Artículo
%%

Su sala de lectura deja ver una serie de finas columnas de nueve metros de altura y de fundición, que soportan amplísimas cúpulas con vidrieras. Junto a este espacio concibió un almacén para dar depósito a 900.000 volúmenes, formado por cuatro pisos, un sótano y una cubierta enteramente de cristal. La totalidad del edificio, a excepción hecha de los entrepaños, es de hierro. Contemporáneo de Labrouste fue Horeau (1801-1872), arquitecto dotado de una gran imaginación y de gran capacidad de trabajo, que tuvo la poca fortuna de no ver realizados la mayoría de sus proyectos. Estudió en la Escuela de Bellas Artes de París, viajando a continuación a Grecia e Italia. Más tarde visitó Egipto y Nubia, viaje del que dio testimonio mediante la edición de un lujoso volumen en 1841, ilustrado con grabados en cobre. Desde sus primeros proyectos evidenció como única obsesión la construcción de amplios espacios en hierro que sirvieran para albergar exposiciones artísticas o industriales. Así, en 1835, y de cara a la futura Exposición Universal de Londres de 1851, Horeau presentó el proyecto de un inmenso mercado, considerado como el mejor por unanimidad y premiado con la Medalla de Honor, si bien fuera Paxton quien finalmente se encargó de llevarlo adelante. Sus investigaciones en torno al hierro y al cristal se vieron plasmadas en la construcción de dos invernaderos: el Jardin d'hiver (1841) de Lyon y el Château des feurs (1847), junto a los Campos Elíseos de París.

%%

Objetivo 1
Presenta como lista numerada, sin líneas en blanco, el tramo del listado que va desde la línea que contiene "Screenshot is 513x2576." hasta la que contiene "The Battle for Tulagik Trailer (400, 644)", ambas incluidas.
El listado no guarda ninguna relación con el artículo.

Listado
%%

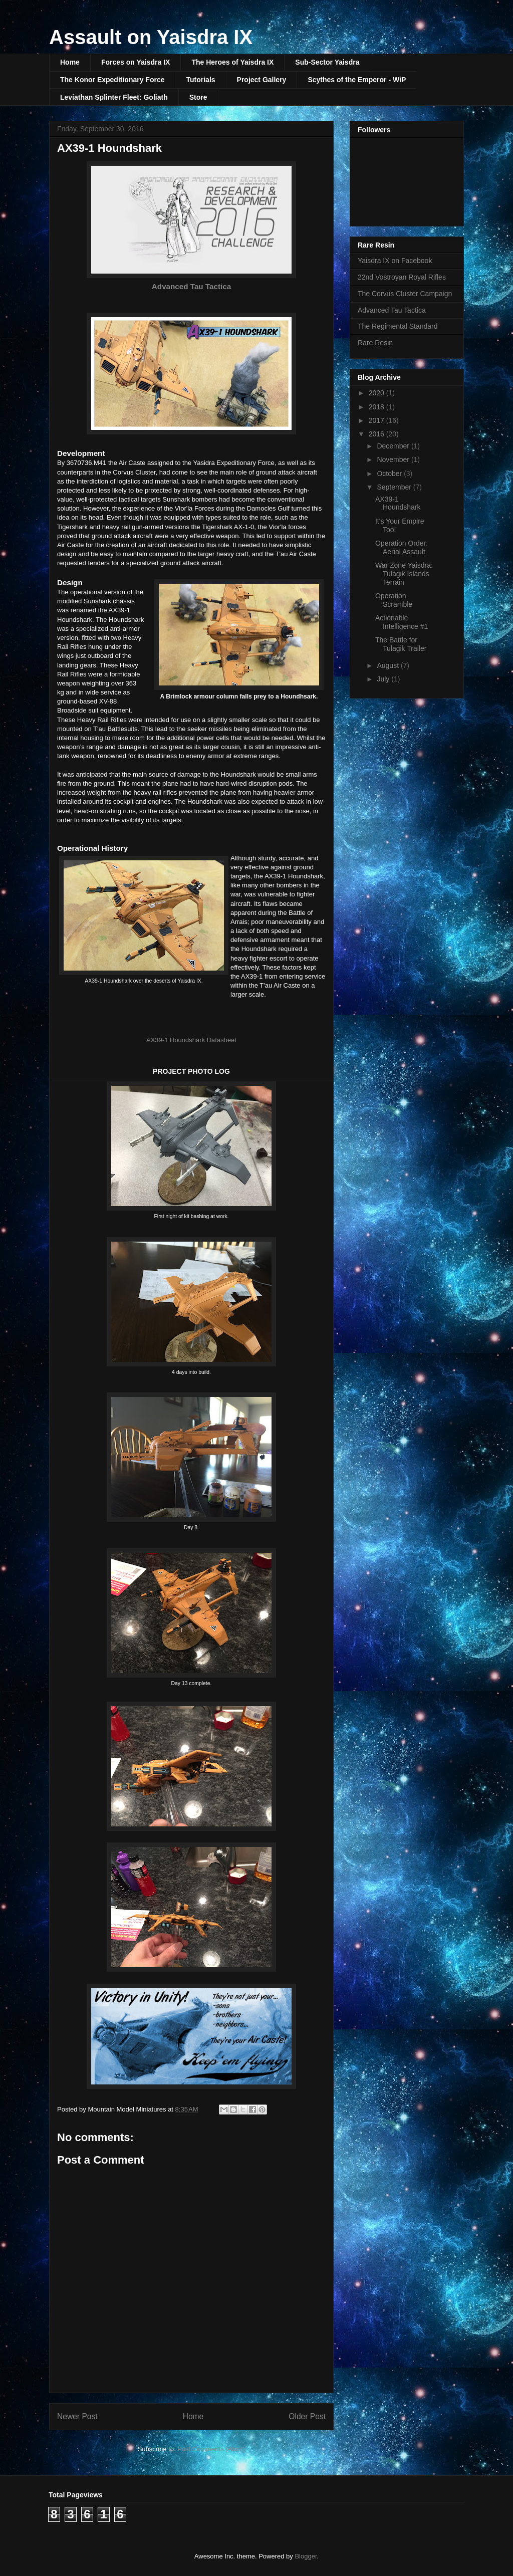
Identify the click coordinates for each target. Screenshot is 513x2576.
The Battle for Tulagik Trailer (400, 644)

%%
%%

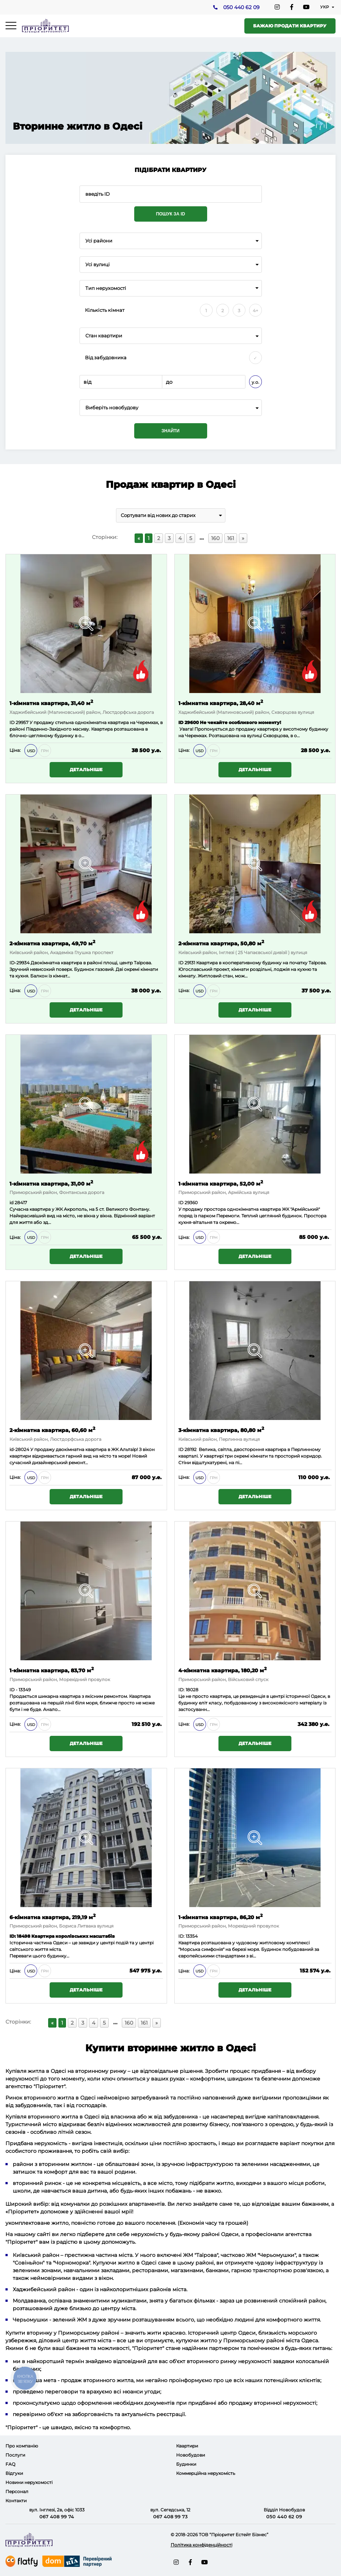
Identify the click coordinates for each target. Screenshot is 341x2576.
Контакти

%%
%%

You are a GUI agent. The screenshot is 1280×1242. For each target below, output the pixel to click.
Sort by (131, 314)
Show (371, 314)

%%

Objetivo 2
Nombra todos los lugares a los que viajó Horeau según el artículo.

Respuesta completa 1
1. Identify the click coordinates for each target. Screenshot is 513x2576.
2. The Battle for Tulagik Trailer (400, 644)

Respuesta completa 2
Grecia, Italia, Egipto y Nubia.